China has used fleets of trawlers to assert territorial claims in other places around Asia such as the South China Sea. In March, the U.S. and Philippines blasted China for sending a “maritime militia” of more than 200 vessels to a disputed reef in the waters. Beijing insisted they were merely sheltering from bad weather.

Baengnyeong Island
Park Soon-ae, right, and other Baengnyeong residents collect oysters.Photographer: SeongJoon Cho/Bloomberg

On Baengnyeong, residents are growing impatient with China’s moves and want President Moon Jae-in to do more. South Korea’s leader has sought to balance ties with China, the country’s biggest trading partner, and the U.S., its main security partner for more than seven decades.

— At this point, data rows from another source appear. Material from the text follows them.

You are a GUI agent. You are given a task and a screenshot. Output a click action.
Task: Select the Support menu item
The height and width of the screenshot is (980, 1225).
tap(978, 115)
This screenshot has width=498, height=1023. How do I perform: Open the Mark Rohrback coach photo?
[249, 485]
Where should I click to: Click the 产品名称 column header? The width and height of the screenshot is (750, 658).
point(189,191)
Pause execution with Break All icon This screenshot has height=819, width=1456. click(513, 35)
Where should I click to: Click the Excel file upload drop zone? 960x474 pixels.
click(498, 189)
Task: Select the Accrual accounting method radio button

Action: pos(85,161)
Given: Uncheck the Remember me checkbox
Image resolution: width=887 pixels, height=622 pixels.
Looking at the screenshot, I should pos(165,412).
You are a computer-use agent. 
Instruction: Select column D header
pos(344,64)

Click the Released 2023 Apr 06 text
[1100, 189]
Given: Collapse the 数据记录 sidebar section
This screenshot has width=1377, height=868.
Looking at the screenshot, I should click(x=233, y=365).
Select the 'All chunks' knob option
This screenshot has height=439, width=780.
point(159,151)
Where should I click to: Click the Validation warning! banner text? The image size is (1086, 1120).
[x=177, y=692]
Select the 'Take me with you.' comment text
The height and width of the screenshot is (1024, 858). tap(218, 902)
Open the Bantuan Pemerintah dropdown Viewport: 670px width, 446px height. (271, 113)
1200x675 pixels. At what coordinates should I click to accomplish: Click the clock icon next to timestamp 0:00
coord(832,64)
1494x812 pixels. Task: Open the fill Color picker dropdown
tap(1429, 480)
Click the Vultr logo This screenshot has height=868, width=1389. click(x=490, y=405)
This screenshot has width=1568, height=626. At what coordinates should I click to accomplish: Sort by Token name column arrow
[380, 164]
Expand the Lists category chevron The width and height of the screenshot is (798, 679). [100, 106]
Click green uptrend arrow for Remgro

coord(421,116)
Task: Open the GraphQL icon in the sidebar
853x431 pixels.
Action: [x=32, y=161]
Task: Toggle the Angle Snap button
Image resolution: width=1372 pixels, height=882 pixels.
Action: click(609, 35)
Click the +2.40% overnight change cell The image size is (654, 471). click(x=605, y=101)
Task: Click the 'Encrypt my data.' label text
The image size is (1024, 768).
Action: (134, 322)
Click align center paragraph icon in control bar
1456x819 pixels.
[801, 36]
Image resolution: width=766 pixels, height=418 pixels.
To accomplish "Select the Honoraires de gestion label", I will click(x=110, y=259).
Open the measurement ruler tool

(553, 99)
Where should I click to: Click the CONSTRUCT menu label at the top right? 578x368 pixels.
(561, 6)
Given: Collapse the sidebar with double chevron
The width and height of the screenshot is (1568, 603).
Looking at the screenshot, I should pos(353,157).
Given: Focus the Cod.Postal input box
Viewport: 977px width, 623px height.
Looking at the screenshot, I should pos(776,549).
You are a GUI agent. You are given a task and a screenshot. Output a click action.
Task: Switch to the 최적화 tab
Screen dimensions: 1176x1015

South Korea is planning to build airports to serve civilian and military aircraft on Baengnyeong and the Yellow Sea island of Heuksan further to the south. Residents said the airport would help them feel safer, but they wanted the government in Seoul to do more to deter China.

“The military and Coast Guard should crack down on these Chinese fishing boats,” said Im Goon-jae, a 63-year-old resident who works for the island’s hospitality industry. “They need to block them far out.”